71 dead in attacks on Afghanistan forces
GARDEZ: Two separate suicide and gun attacks on government forces in Afghanistan left 71 dead and 170 wounded on Tuesday.
The Taliban claimed the more deadly of the two assaults, a coordinated attack on police in the southeast city of Gardez in Paktia province. That assault killed 41 people and injured 158, according to the interior ministry.
A separate ambush blamed on the Taliban in the neighbouring province of Ghazni killed 25 security officials and five civilians, the ministry said.
The first attack, claimed by the Taliban in a tweet, began when two suicide bombers driving an explosives-laden truck and a Humvee blew them up near the training centre, which is close to the Paktia police headquarters.
The blasts flattened a building and enabled gunmen to force their way inside the compound, according to officials and the interior ministry.
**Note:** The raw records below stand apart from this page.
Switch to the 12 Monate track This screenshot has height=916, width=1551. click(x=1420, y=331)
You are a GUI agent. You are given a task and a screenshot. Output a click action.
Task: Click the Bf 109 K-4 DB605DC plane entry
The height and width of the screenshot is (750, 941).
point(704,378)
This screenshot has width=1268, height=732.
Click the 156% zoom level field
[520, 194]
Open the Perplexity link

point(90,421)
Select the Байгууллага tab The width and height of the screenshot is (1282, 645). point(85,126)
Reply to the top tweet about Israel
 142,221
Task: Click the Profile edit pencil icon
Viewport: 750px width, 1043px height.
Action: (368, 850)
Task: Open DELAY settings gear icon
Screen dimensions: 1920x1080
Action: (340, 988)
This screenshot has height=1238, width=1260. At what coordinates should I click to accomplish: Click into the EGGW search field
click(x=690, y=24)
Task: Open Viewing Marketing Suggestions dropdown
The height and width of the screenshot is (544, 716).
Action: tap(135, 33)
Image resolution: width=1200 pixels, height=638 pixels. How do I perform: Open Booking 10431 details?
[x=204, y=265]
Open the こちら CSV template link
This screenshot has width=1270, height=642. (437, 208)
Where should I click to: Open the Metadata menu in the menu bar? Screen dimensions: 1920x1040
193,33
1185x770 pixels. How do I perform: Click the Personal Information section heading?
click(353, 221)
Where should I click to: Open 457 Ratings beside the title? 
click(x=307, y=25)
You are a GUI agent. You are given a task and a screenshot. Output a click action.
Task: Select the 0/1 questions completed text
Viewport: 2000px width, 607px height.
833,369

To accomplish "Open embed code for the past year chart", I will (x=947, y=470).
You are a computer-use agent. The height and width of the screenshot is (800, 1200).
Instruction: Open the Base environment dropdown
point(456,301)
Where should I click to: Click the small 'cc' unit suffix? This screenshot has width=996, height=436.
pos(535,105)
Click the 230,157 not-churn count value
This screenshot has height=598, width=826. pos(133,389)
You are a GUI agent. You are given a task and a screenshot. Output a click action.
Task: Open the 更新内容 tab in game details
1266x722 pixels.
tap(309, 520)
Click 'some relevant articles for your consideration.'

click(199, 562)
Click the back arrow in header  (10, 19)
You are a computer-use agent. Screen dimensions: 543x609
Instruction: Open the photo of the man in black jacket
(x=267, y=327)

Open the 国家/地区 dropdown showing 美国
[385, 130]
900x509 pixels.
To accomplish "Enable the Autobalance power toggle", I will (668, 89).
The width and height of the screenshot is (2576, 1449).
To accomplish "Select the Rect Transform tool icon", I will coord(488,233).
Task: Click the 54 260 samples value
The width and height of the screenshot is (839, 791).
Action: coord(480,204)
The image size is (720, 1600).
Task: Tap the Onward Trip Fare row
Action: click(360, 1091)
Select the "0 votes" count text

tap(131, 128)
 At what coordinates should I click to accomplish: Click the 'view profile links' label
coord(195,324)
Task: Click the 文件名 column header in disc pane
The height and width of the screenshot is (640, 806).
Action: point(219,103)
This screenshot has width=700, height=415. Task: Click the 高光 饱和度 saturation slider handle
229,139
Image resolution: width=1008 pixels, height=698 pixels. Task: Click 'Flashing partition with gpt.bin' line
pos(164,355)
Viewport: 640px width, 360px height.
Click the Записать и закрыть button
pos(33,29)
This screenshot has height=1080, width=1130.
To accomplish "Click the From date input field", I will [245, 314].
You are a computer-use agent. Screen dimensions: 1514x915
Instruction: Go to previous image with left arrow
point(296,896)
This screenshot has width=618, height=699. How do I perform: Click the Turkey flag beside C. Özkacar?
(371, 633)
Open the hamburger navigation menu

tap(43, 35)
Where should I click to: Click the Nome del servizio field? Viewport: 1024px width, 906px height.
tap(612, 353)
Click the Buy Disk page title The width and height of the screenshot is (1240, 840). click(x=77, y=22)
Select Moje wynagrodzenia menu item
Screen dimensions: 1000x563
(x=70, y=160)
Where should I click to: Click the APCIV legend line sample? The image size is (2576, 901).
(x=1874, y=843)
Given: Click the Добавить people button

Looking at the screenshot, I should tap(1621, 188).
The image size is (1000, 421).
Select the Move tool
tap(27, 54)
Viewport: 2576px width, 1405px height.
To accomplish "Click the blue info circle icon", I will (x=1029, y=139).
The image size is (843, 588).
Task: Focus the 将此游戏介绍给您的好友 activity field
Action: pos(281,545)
“Most of the victims are civilians who had come to the police headquarters to get their passports and national IDs,” the Paktia governor’s office said.
The second attack, in Ghazni some 100 kilometres (62 miles) west of Gardez, followed a similar pattern involving insurgents detonating an explosives-laden Humvee near a police headquarters then storming the building, Haref Noori, the Ghazni governor’s spokesman, told AFP.
Afghan President Ashraf Ghani condemned the attacks and praised the “bravery and sacrifice” of security forces.
They came a day after talks between Afghanistan, Pakistan, the US and China were held in Oman with the aim of ending the Taliban’s 16-year insurgency. They also came hours after a US drone strike in Pakistan’s Kurram tribal district, part of which borders Paktia, killed at least 26 Haqqani militants.